- [What is being asked]
Only the text of the records belongs in the answer, copied exactly, with every picture omitted.

- [Provided entries]
•••

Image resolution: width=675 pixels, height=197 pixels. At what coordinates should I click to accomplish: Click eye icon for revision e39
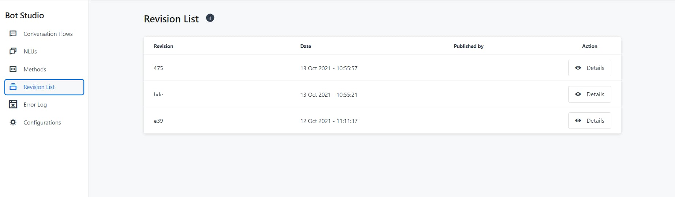tap(578, 120)
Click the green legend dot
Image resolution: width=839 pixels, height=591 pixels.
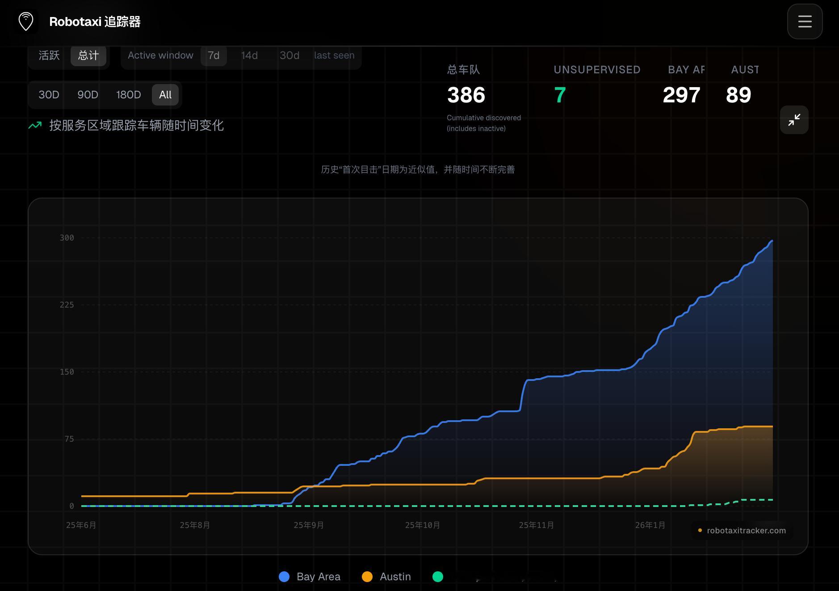(x=438, y=577)
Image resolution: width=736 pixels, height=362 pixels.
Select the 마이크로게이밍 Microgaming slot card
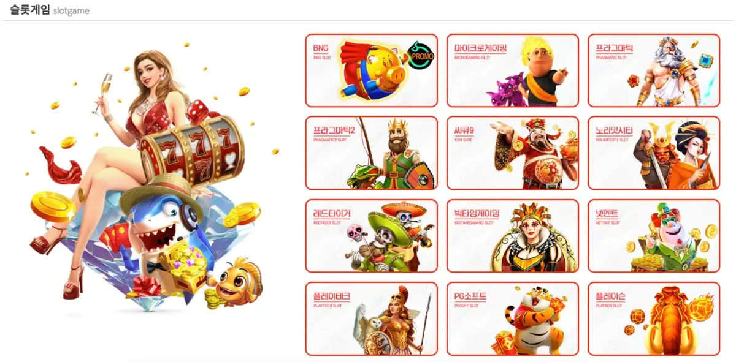[x=513, y=70]
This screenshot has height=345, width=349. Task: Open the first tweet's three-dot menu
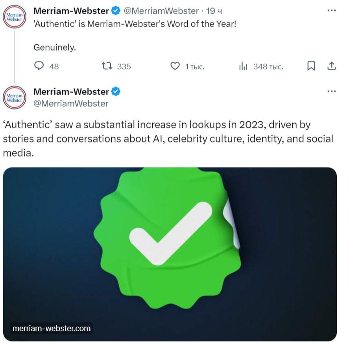coord(331,11)
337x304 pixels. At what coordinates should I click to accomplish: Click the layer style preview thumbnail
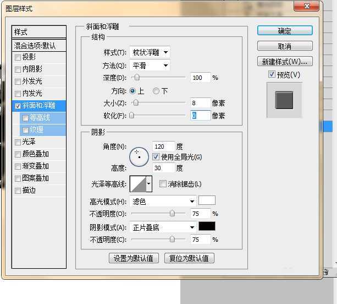[284, 100]
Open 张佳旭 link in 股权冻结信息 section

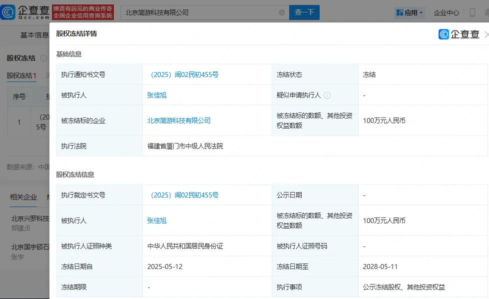point(157,221)
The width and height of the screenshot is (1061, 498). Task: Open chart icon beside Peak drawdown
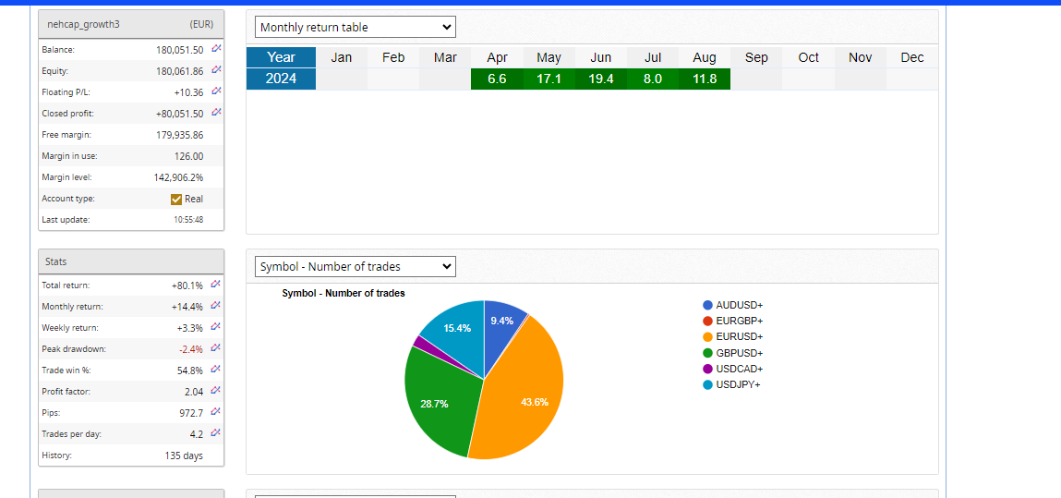click(216, 348)
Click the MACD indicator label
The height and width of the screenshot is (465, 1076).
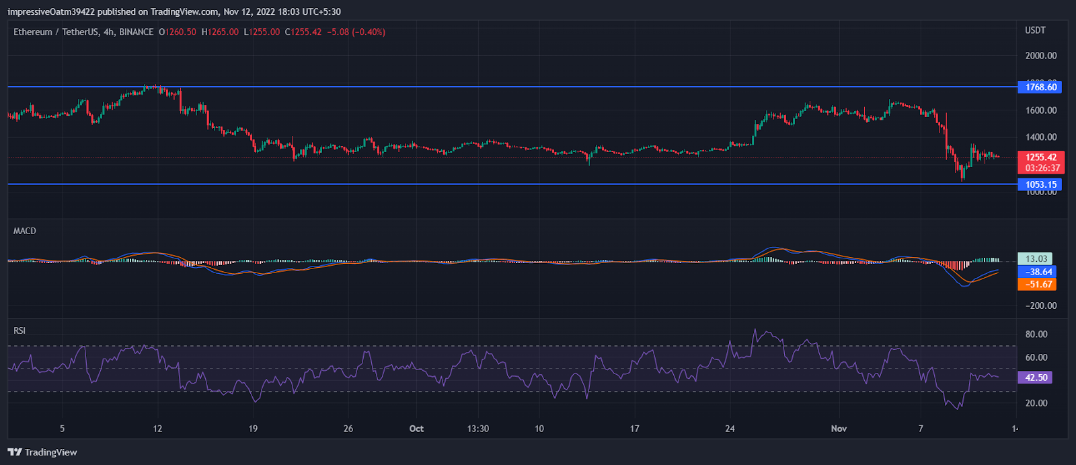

•••

- [Expected output]
Image resolution: width=675 pixels, height=197 pixels. At what coordinates should I click to accomplish: Click eye icon for revision e39
tap(578, 120)
Click the green legend dot
Image resolution: width=839 pixels, height=591 pixels.
(x=438, y=577)
Image resolution: width=736 pixels, height=362 pixels.
Select the 마이크로게이밍 Microgaming slot card
[x=513, y=70]
This screenshot has height=345, width=349. Task: Open the first tweet's three-dot menu
coord(331,11)
337x304 pixels. At what coordinates should I click to accomplish: Click the layer style preview thumbnail
[284, 100]
Open 张佳旭 link in 股权冻结信息 section

point(157,221)
The width and height of the screenshot is (1061, 498). Task: Open chart icon beside Peak drawdown
click(216, 348)
Click the MACD indicator label
The height and width of the screenshot is (465, 1076).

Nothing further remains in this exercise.